The established custom at classical concerts that feature a soloist is for the artist to usually perform only one piece, generally a concerto. At this concert, however, an astonishingly skilful virtuoso will be filling the positions of both conductor and soloist and take the stage with an instrument for each of the pieces on the programme.To top it all off, the programme itself is not exactly typical. Sergei Krylov, who is always greeted enthusiastically by the Hungarian audience, was born in Moscow in 1970, but now lives in Italy. A former chamber partner of Mstislav Rostropovich, the violin phenomenon will be performing only solo pieces accompanied by orchestra in a programme that solely features works by 20th- and 21st-century composers. Another remarkable aspect of the selections for the evening is the inclusion of works by two composers with whom the Hungarian audience is only superficially acquainted, if at all. Milky Way, a work by composer Arvydas Malcys, born in 1957, offers a taste of contemporary Lithuanian music. Representing contemporary Latvian music will be the violin concerto Distant Light from Pēteris Vasks, born in 1946.
Following the modern sounds of these two recent masters of Baltic music, the soloist and orchestra will row into more traditional waters, starting with Béla Bartók's masterpiece Romanian Folk Dances.
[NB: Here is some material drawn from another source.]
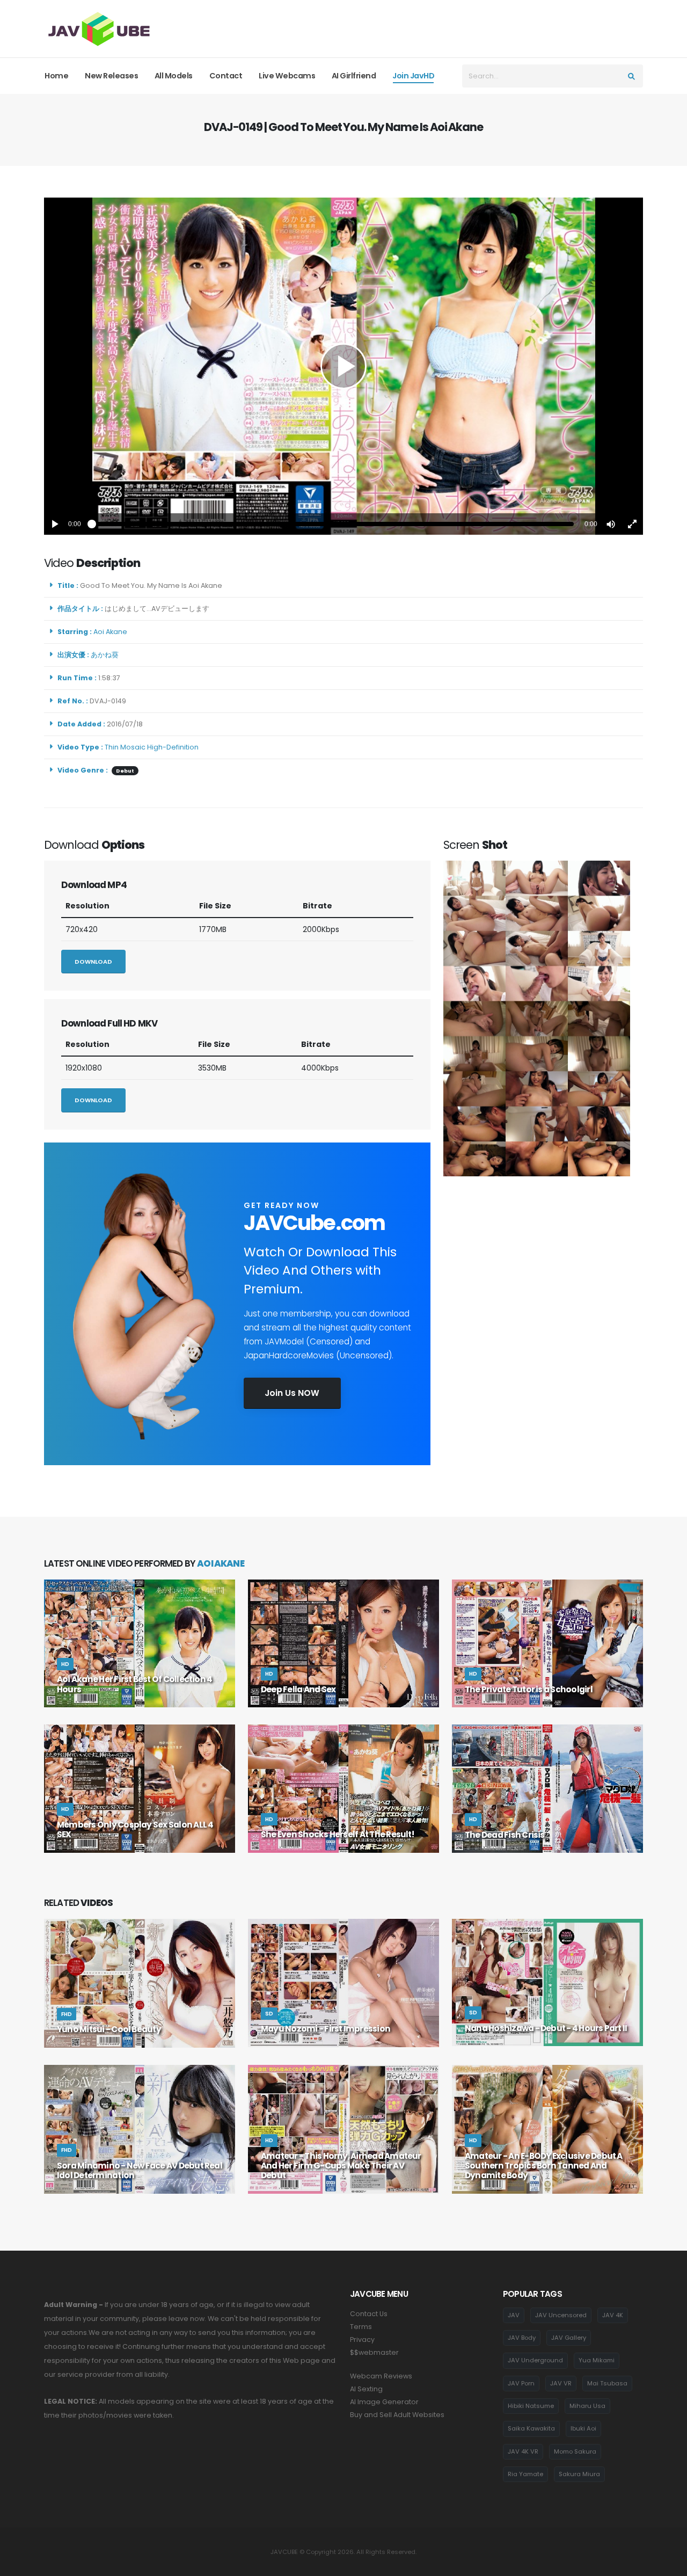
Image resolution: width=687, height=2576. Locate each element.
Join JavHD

With its own delectable rhythms and temperamental folk melodies, it is a beloved old acquaintance of the Hungarian audience. Leonard Bernstein's five-movement Serenade took its inspiration from Plato's dialogue Symposium and dissects the subject of love, with each movement depicting one or more of the individuals portrayed in the famous work.
Established in 1960 by Saulius Sondeckis, the Lithuanian Chamber Orchestra has long maintained a fruitful relationship with Sergei Krylov: the violinist has served as the ensemble's chief conductor since 2008.
The concert will be preceded from 6.30 pm by a conversation entitled Prelude, where ticket holders will be invited to get to know the performing musician and the works to be performed more closely.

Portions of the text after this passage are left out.